Insalubrité à l’embarcadère d’Abomey-Calavi : Aux portes de la ‘’Venise d’Afrique’’, les déchets repoussent

La rédaction 11 avril 2019

La cité lacustre de Ganvié, l’une des destinations prisées par les touristes en séjour au Bénin, n’est accessible que par barque. Il faut donc passer par l’embarcadère d’Abomey-Calavi, un site qui repousse par son insalubrité.

De loin, un horizon doré fait rêver. Des touristes positionnés ce mardi matin à l’embarcadère s’impatientent de découvrir l’autre bout du monde. Mais de près sur ce site, l’odeur de poisson réserve un mauvais accueil aux usagers. Le milieu présente des tableaux peu reluisants : des déchets qui planent sur une surface d’eau boueuse et noirâtre. « Quand on arrive, on ne voit pas ça tout de suite, on regarde plutôt le paysage, la vie des gens qui travaillent », nous raconte un touriste belge. Cependant, derrière ces réponses mitigées, il y a bien un mauvais ressenti. Les mains de ces visiteurs en partance pour Ganvié, la Venise d’Afrique ne sont jamais loin de leurs narines, jusqu’à ce qu’ils ne montent dans une des barques positionnées. « L’odeur pour le moment ne dérange pas, mais parce qu’il ne fait pas encore trop chaud », explique sa fille, Aurore, résidente au Bénin depuis un an et demi.

Le marché, un voisin encombrant
Alors que le soleil monte au Zénith, l’odeur épique des déchets, restes de poissons, de crabes et autres immondices s’impose aux usagers, mais sans les déconcerter.
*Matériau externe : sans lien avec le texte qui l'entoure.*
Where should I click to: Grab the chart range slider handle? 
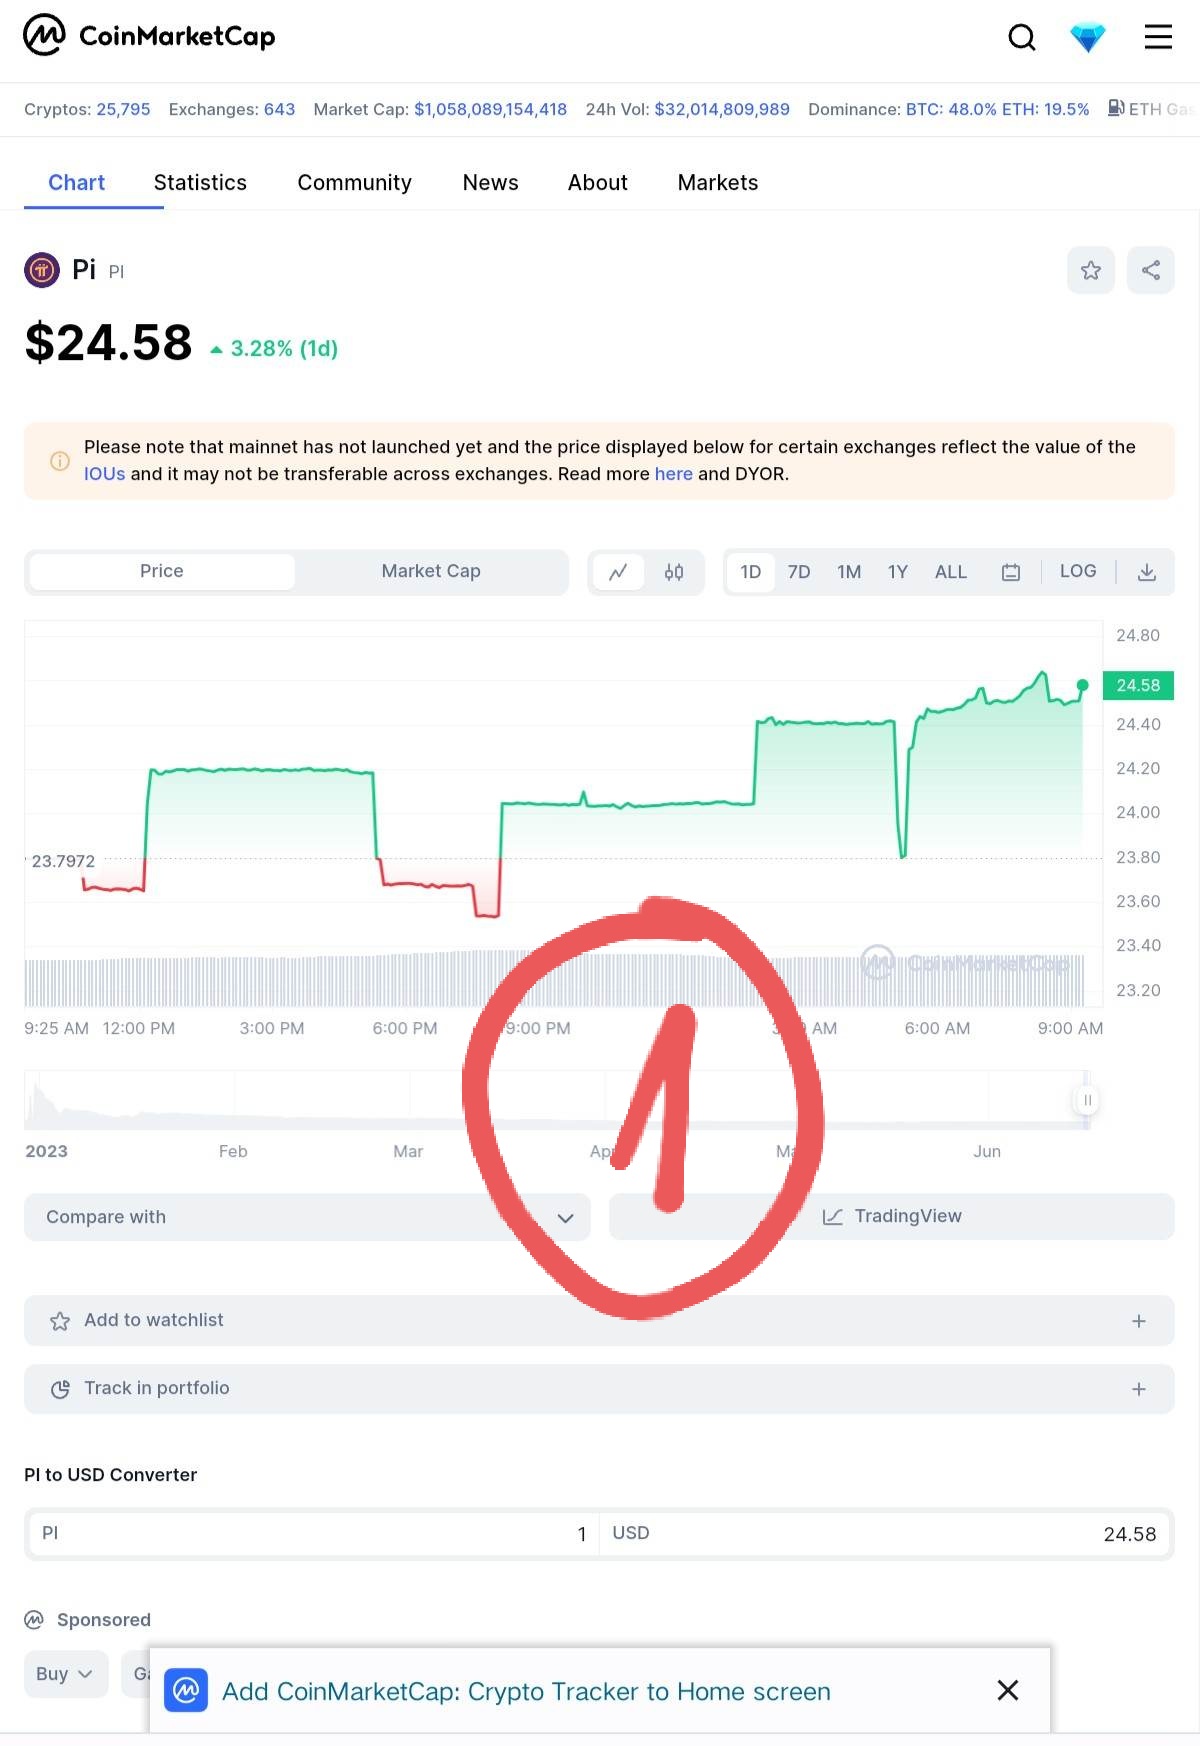(x=1087, y=1100)
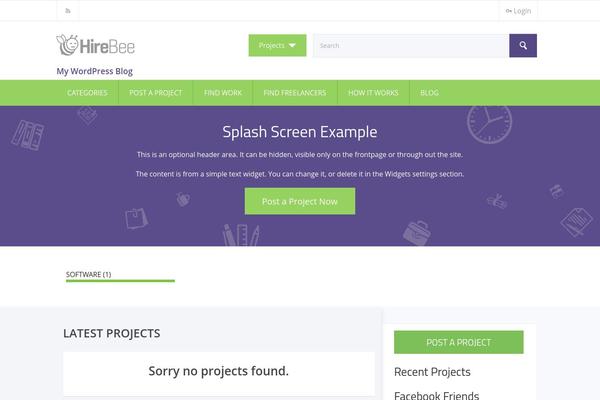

Contrairement aux étrangers, ils sont bien habitués, du moins qu’ils en sont parfois les auteurs.
Pour mieux comprendre la situation, nous remontons au marché de poissons. Les bonnes dames, parfois au soleil, parfois sous un parasol, discutent avec les clientes, devant des paniers remplis de crabes et de poissons fraîchement pêchés. ‘’Le panier de poissons est à 8000 francs” peut-on entendre d’une vendeuse. “Je le prends à 5000 francs” répond sa cliente dans la trentaine environ, sacoche à la main. Elles négocient, la vendeuse écaille, découpe et surtout, elle jette ce qui ne lui semble pas utile. Les restes de poissons et de crabes passent rapidement du fond de la bassine à l’eau du lac, dans laquelle baignent déjà de nombreux déchets.
Ramenant le fruit des pêches de la nuit, les pirogues naviguent au milieu des déchets flottants impassiblement. Ici, c’est une situation normale. La décision du gouvernement d’interdire les sachets plastiques, prise en juin dernier, ne semble pas encore avoir eu les résultats escomptés. « Ils ont soi-disant interdit les sacs plastiques, mais il y en a encore beaucoup trop. Si les sacs étaient réellement interdits, je pense que ça aiderait déjà à ce qu’il y en ait moins dans les eaux. Il faut une interdiction plus drastique, et que ce soit respecté », nous dit Aurore.
Les déchets plastiques ne viennent pas seulement du marché. Les sachets d’emballage de pains, de riz et autres, viennent aussi des riverains. La question du respect des interdictions et recommandations est en effet importante, comme le confirme Gbenonsi Donatien, un habitué des lieux : « la sensibilisation ne manque pas, mais on ne respecte rien dans ce milieu, ils sont têtus », dit-il. Les vendeuses, quant à elles n’avouent pas facilement leur responsabilité. Questionnée sur ces déchets, une responsable du marché, qui n’a pas voulu donner son identité, accuse les vendeuses qui viennent à 16h d’être à l’origine de ces déchets… quelques secondes après avoir elle-même vidé une bassine d’eau de poisson dans le lac à quelques mètres de nous.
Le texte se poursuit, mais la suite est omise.